** PROBLEM TO WORK ON **
Each line from the one containing "Where should I" to the last line of the listing below is to be duplicated exactly, and no picture is to be carried over.

** TASK INPUT **
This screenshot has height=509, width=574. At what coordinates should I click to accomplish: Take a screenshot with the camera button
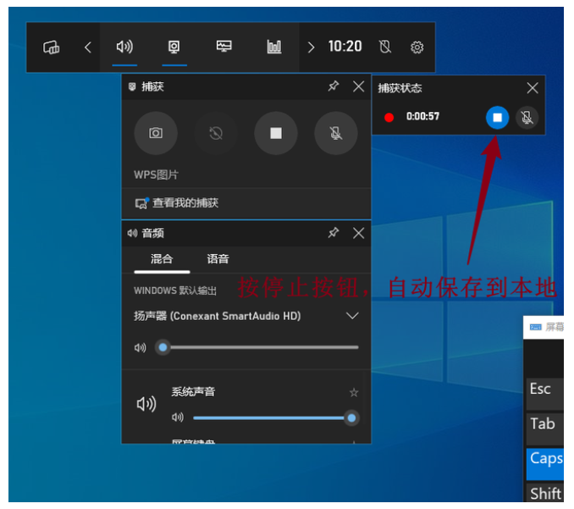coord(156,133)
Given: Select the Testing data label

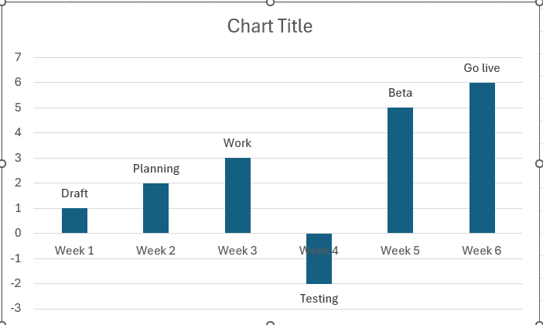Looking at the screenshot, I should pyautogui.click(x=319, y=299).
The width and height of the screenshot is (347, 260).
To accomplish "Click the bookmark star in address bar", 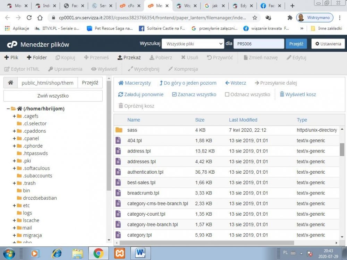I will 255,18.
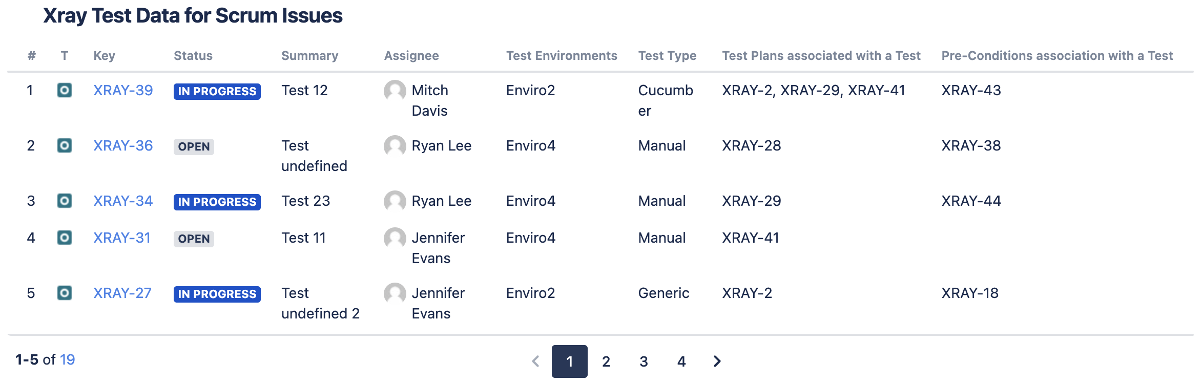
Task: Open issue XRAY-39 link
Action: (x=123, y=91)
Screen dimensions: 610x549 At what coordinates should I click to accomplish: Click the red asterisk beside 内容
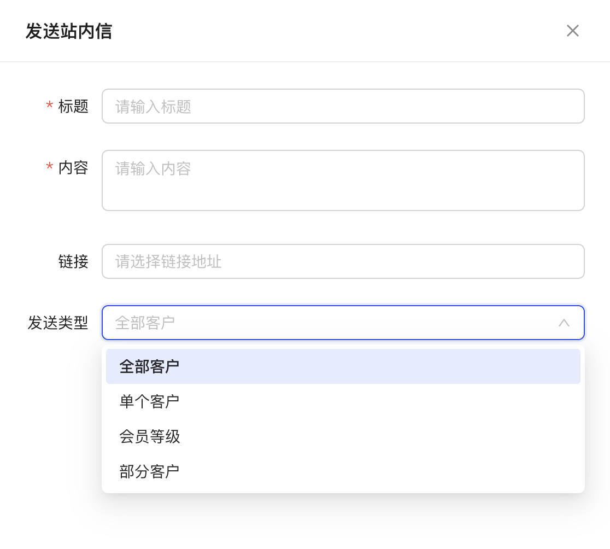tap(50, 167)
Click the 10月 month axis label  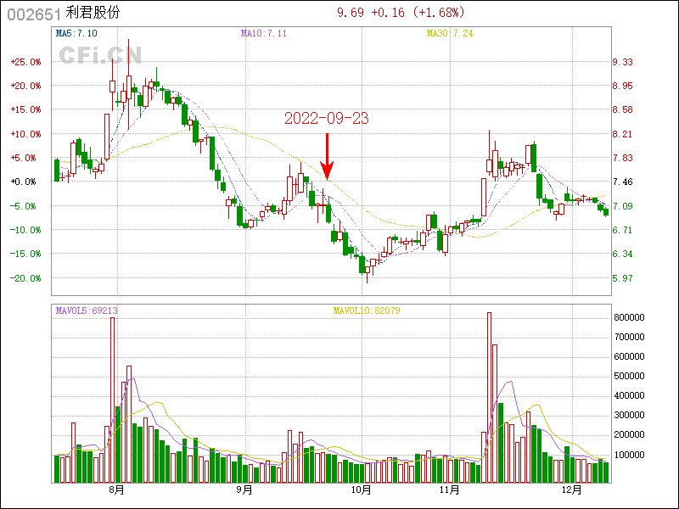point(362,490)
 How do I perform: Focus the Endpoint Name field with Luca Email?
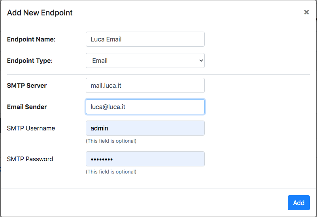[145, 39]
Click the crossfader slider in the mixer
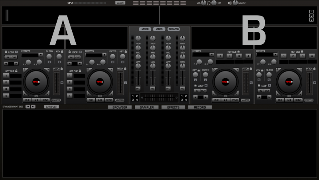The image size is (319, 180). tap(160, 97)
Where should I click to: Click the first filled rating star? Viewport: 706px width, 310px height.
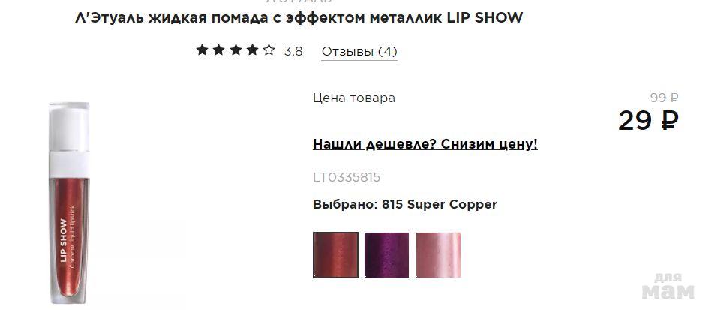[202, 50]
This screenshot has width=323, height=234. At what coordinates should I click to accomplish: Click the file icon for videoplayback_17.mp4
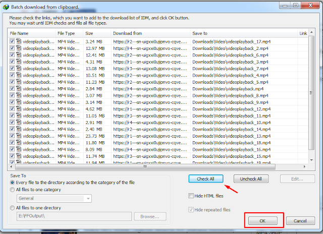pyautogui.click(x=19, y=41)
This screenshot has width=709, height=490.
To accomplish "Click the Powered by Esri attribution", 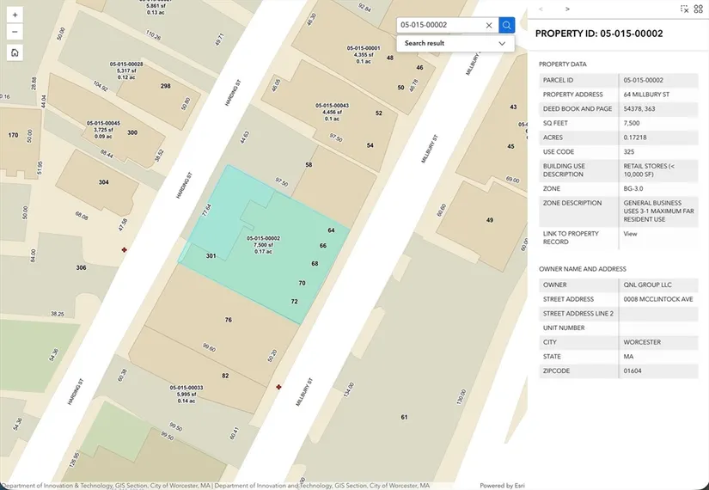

** EXERCISE RESULT **
Where should I click to: Click the first filled rating star? Viewport: 706px width, 310px height.
[202, 50]
This screenshot has width=323, height=234. At what coordinates should I click to accomplish: Click the file icon for videoplayback_17.mp4
pyautogui.click(x=19, y=41)
This screenshot has width=709, height=490.
To accomplish "Click the Powered by Esri attribution", 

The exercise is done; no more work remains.